While physically monitoring your computer all the time is not feasible for most people, the built-in Windows log utility, Event Viewer, can reveal the recent activities on your computer, including login attempts. Here we show you how to audit failed and successful login attempts in Windows using Event Viewer and other methods.

How to Enable Logon Auditing via Group Policy Editor

You need to enable logon auditing in Group Policy Editor to be able to view login audit in Event Viewer. While this feature may be enabled by default on some computers, you can also enable logon auditing manually by following these steps.

Note that Group Policy Editor is only available on the Pro, Edu, and Enterprise edition of the Windows OS. If you are on the Home edition, follow our guide to enable gpedit in the Windows home edition.

Note that if you don't configure your Group Policy for Logon Auditing, you can only view the successful login attempts in Event Viewer.

Once you have the Group Policy Editor enabled, follow these steps to enable logon auditing:

1. Press Win + R to open Run.
2. Type gpedit.msc and click OK to open the Group Policy Editor.
3. Next, navigate to the following location:

           Computer Configuration > Windows Settings > Security Settings > Local Policies > Audit Policy
       

4. In the right pane, right-click on Audit logon events and select Properties.

   

5. In the Properties dialog, select Success and Failure options under the Audit these attempts section.

   

6. Click Apply and OK to save the changes.

Close Group Policy Editor and move to the next set of steps to view login attempts in Event Viewer.

How to View Failed and Successful Login Attempts in Event Viewer

The Event Viewer lets you view Windows logs for the application, security, system, and other events. While a useful application to troubleshoot system issues, you can use it to audit login events on your Windows PC.

Follow these steps to view failed and successful login attempts in Windows:

1. Press the Win key and type event viewer. Alternatively, click on Search in the taskbar and type event viewer.
2. Click on Event Viewer from the search result to open it.
3. In the left pane, expand the Windows Logs section.

   

4. Next, select Security.
5. In the right pane, locate the Event 4624 entry. It is a user logon event ID, and you may find multiple instances of this ID in the event log.
6. To find failed login attempts, locate Event ID 2625 entries instead.
7. Next, select the Event 4624 entry you want to view, and Event Viewer will display all the related information in the bottom section. Alternatively, right-click on the event entry and select Properties to view detailed information in a new window.
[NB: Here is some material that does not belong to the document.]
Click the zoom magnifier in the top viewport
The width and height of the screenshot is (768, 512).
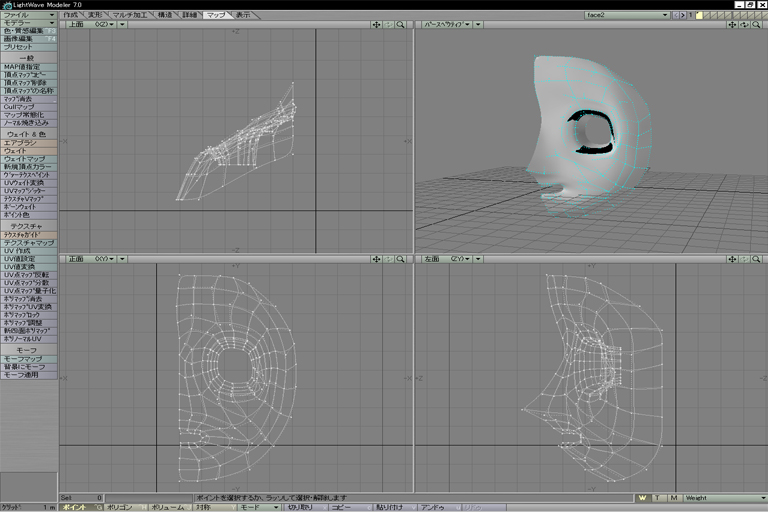point(400,24)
How to Decipher the Logon Entries in Event Viewer

While Event ID 4624 is associated with logon events, you will likely find multiple instances of this entry occurring every few minutes in the log. This is due to Event Viewer recording every logon event (whether from the local user account or system services such as Windows Security) with the same event ID (Event 4624).

To identify the source of login, right-click on the event record and select Properties. In the General tab, scroll down and locate the Logon information section. Here, the Logon Type field indicates the kind of logon that occurred.
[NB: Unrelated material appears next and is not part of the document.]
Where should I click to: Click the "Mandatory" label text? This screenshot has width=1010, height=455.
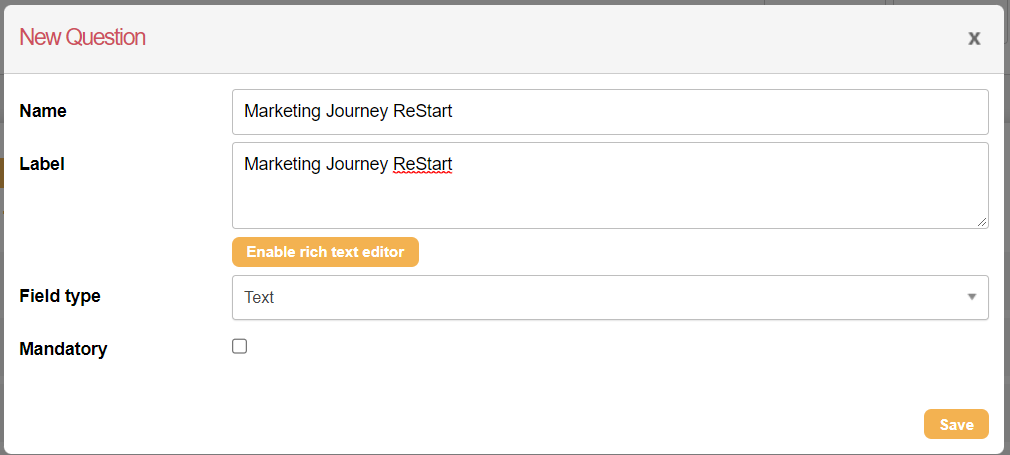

For example, Logon Type 5 indicates a service-based login, while Logon Type 2 indicates user-based login. Know more about the different logon types in the table below.

Next, scroll down to the New Logon section and locate the Security ID. This will show the user account that was affected by the logon.
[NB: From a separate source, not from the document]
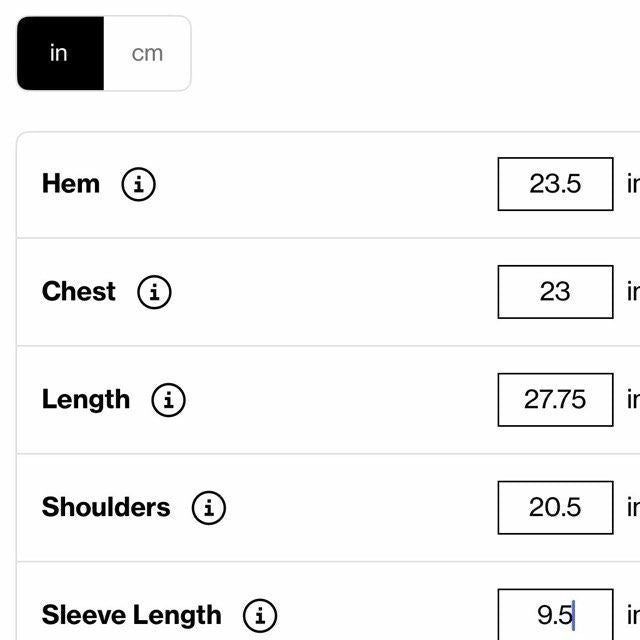Switch units to inches
The image size is (640, 640).
59,54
Similarly, for failed login attempts, review Event ID 4625. In the Properties dialog, you can find reasons for the failed login attempt and the affected user account. If you find multiple instances of unsuccessful attempts, consider learning how to limit the number of failed login attempts to protect your Windows PC.

Below is the list of all nine Logon Types for logon events that you may encounter reviewing login events in Event Viewer:

How to View the Last Logon History Using Command Prompt

You can use the Command Prompt to view the last login attempt. It is a handy way to find user-based login attempts without having to go through all the logon events in Event Viewer.

To view the login history of a specific user using Command Prompt:

1. Press Win + R to open Run.
2. Type cmd. While holding the Ctrl + Shift key, click OK. This will open the Command Prompt as administrator.
3. In the Command Prompt window, type the following command and press Enter:

           net user administrator | findstr /B /C:"Last logon"
       

4. In the above command, replace "administrator" with the username to view their login history.
5. The output will show the last login time and date for the specified user.

Viewing Failed and Successful Login Attempts in Windows

If you suspect someone to have logged in to your PC, the Event Viewer will likely catch and record the attempt. For this to work, you must enable the Logon Auditing policy in Group Policy Editor. You can also use Command Prompt to view a specific user's login history.

That said, anyone who knows their way around Event Viewer can easily clear the logs. So, if anything, beefing up your Windows computer security is the best way to prevent unauthorized access. You can begin by limiting the number of failed login attempts on your Windows PC.